The logical consequence of all this is startling. If everyone, and particularly women, are time-starved, these numbers indicate that they could easily quit their jobs at very little financial costs to the family.
This being the case, we have to ask why it doesn’t happen. It may be cultural. With two generations of Women’s Lib ideology being prominent, many would say that the culture just doesn’t support the stay-at-home Mom in the way it once did. Anecdotally, there seems to be something here. There are many stories of women being a bit sheepish about being “just a housewife.”
Of course, there may be more practical motivations. Although a woman’s income may often not add a great deal to the family’s budget, it is her income. With no-fault divorce, the rule rather than the exception, women may feel the need to maintain economic independence lest the man seek a divorce and leave his wife in a difficult situation.
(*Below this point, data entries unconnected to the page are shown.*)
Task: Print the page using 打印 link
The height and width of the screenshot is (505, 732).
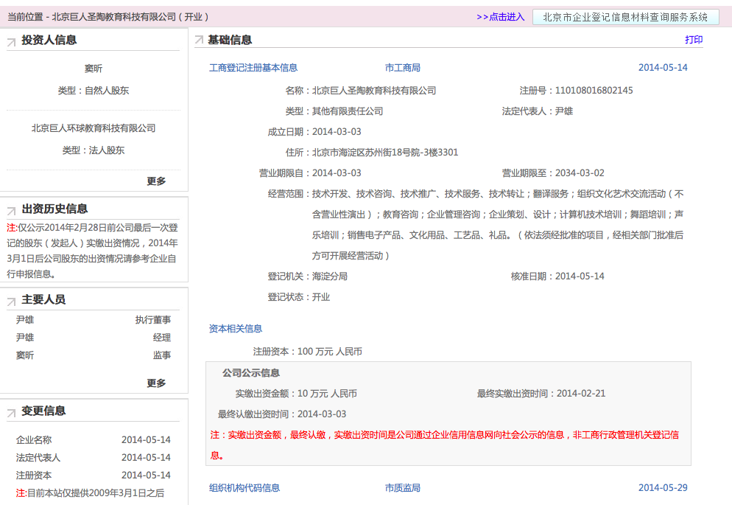Action: [693, 40]

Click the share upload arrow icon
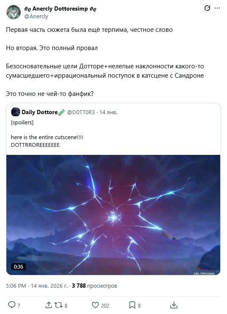click(x=48, y=305)

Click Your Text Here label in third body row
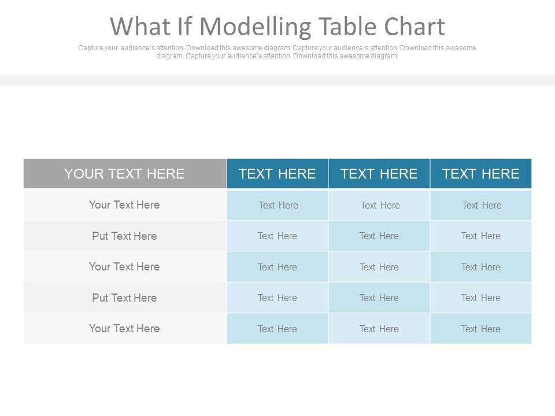pyautogui.click(x=124, y=267)
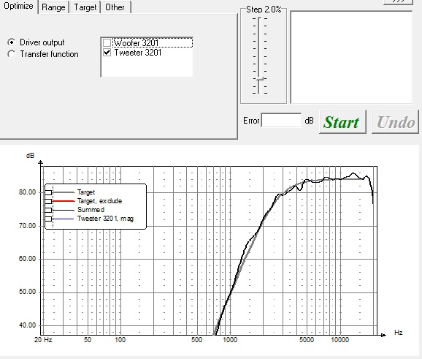422x359 pixels.
Task: Switch to the Range tab
Action: (53, 7)
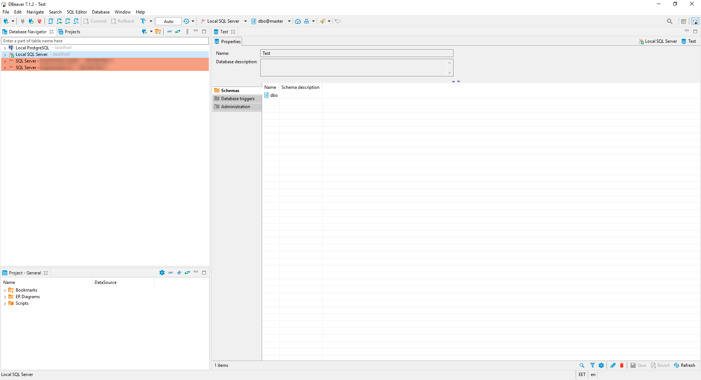Click the red trash delete icon
Viewport: 701px width, 380px height.
(x=621, y=365)
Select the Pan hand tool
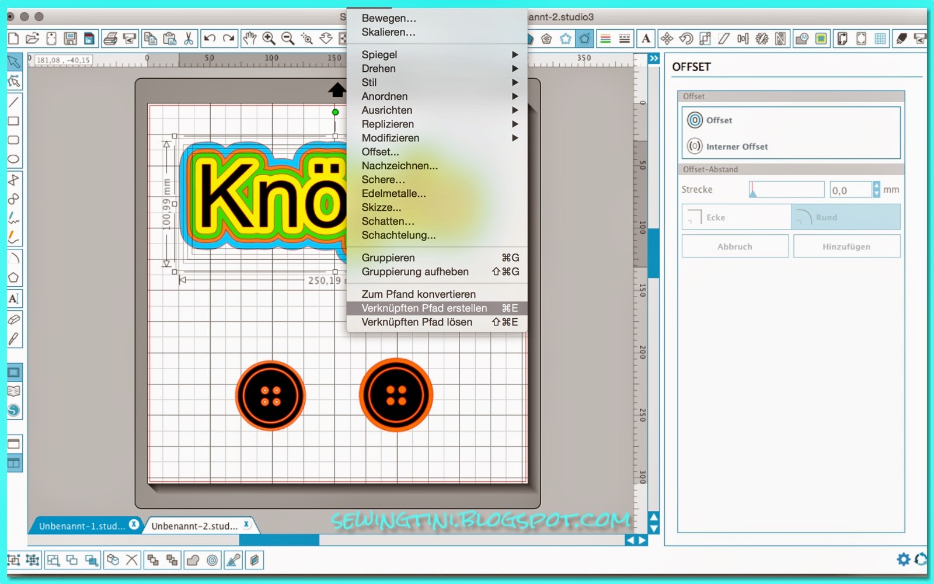 pyautogui.click(x=249, y=39)
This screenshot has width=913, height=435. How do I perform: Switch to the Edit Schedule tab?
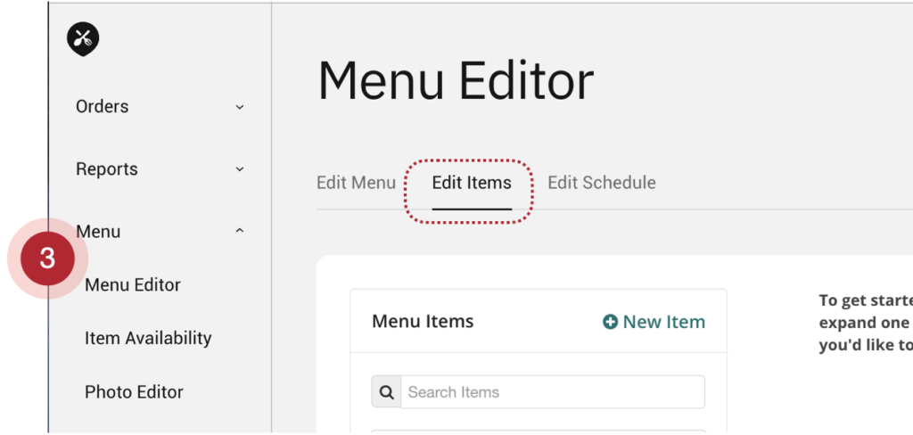coord(601,183)
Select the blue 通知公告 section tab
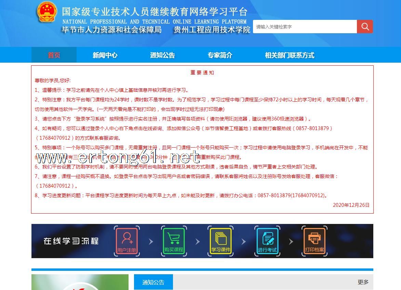 pos(153,282)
If these thoughts are what drive women into the workforce, what we are experiencing is a yearning for security. Security that, in these examples, the woman will be well thought of socially and secure financially.
Now it is possible that women may be motivated into the workforce for security reasons and still be motivated to buy HMR products for timesaving reasons. But it is also possible that this search for security carries over into food choice.
If what women most want is security, perhaps the supermarket model of doing business – putting a bunch of stuff of widely differing quality on display and letting consumers make all the choices – is not what women want.
Perhaps they want the security of knowing an expert has selected what is good. Restaurants, almost by nature, specialize in the idea of a chef, or a menu-planning department, selecting what is good. So the growth in restaurant meals is completely consistent with the idea that women want the security of knowing that what they buy is good.
There are always individual preferences – some folks hate chicken and others love beef – but how many retailers are really willing to stand behind all their HMR offerings in terms of taste and quality? Good chefs will feel proud of every dish on the menu. How many deli directors would feel the same confidence in their offerings?